First Class customers flying out of Singapore
are offered a choice of 21 Book the Cook
dishes, with Raffles Class customers offered
17. Customers flying out of 15 cities are
now able to take advantage of Book the
Cook, with Amsterdam and Dubai the latest
to offer this feature.
SIAs International Culinary Panel, which
creates the Book the Cook dishes and many
others on the SIA inflight menu, welcomed
two new faces in March 2003. In line with
SIAs policy of keeping its ideas as fresh as
the food it serves, Mathew Moran from
Sydney and New Yorks Alfred Portale joined
the panel. At the same time, the panel said
a fond farewell to Dietmar Sawyere and
David Burke, whose popular signature
dishes will continue to be featured on SIA
inflight menus.
There were also two significant additions to
SIAs renowned wine list.
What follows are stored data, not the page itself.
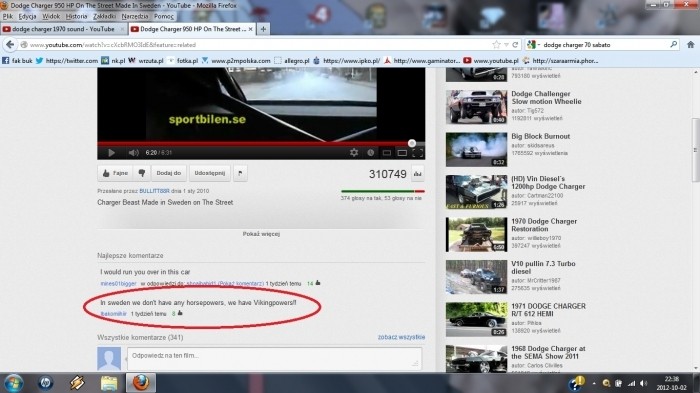
Task: Click the Watch Later clock icon
Action: pos(371,153)
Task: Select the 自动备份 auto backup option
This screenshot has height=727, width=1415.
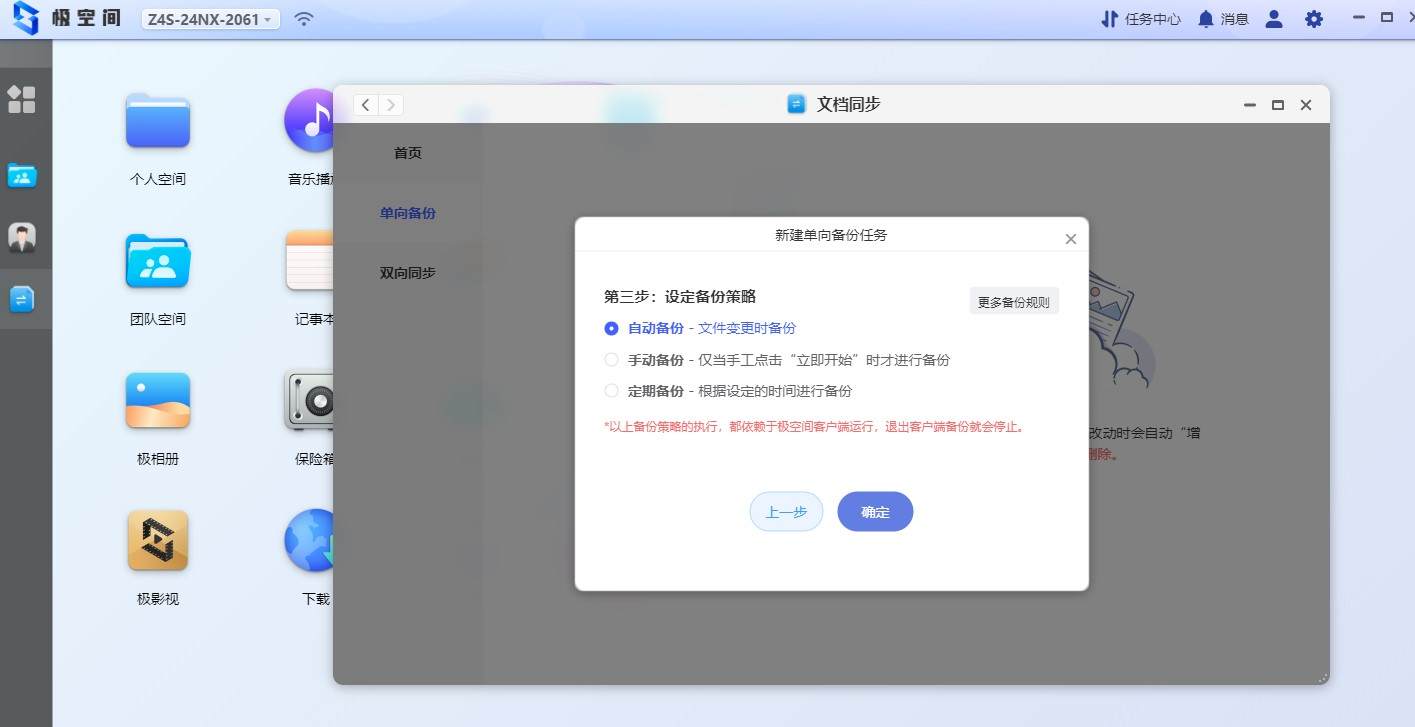Action: pos(611,328)
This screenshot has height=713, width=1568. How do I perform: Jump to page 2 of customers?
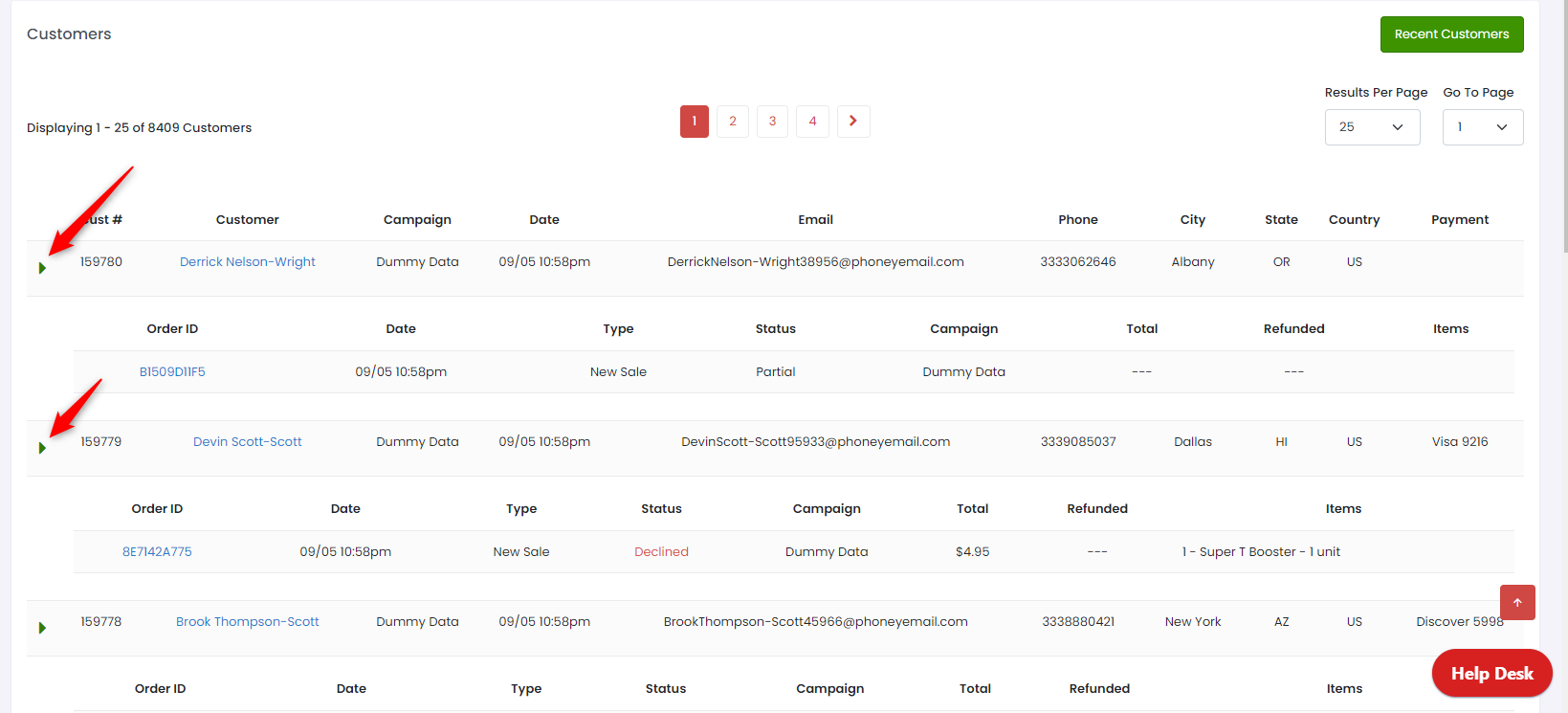[x=733, y=122]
In October 2002,
SIA began offering Piper Heidsieck Special
Rare Cuvee as its exclusive Raffles Class
champagne. In March 2003, SIA began
serving 1997 Pichon Lalande, from the
commune of Paulliac, in First Class.
SIA also makes sure the appetites of its
younger customers are satisfied as well.
In June, a tasting session was held to
evaluate potential selections for SIAs
children’s menu. More than a hundred
children aged from three to 12 were invited
to try a range of dishes such as baby carrots,
spaghetti with meatballs, broccoli, fried
noodles, chicken nuggets, jello and
chocolate brownies. They were asked to fill
out a simple scorecard to indicate which
dishes they liked best.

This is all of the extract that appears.